§ GOAL OF THE EXERCISE: Each record beneath this line should be returned exactly as it is.

§ MATERIAL FOR THIS EXERCISE:
___

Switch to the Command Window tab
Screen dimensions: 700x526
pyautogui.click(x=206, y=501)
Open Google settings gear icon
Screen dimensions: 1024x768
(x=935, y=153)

___

§ SOLUTION FOR THIS EXERCISE:
Switch to the Command Window tab
Screen dimensions: 700x526
pyautogui.click(x=206, y=501)
Open Google settings gear icon
Screen dimensions: 1024x768
(x=935, y=153)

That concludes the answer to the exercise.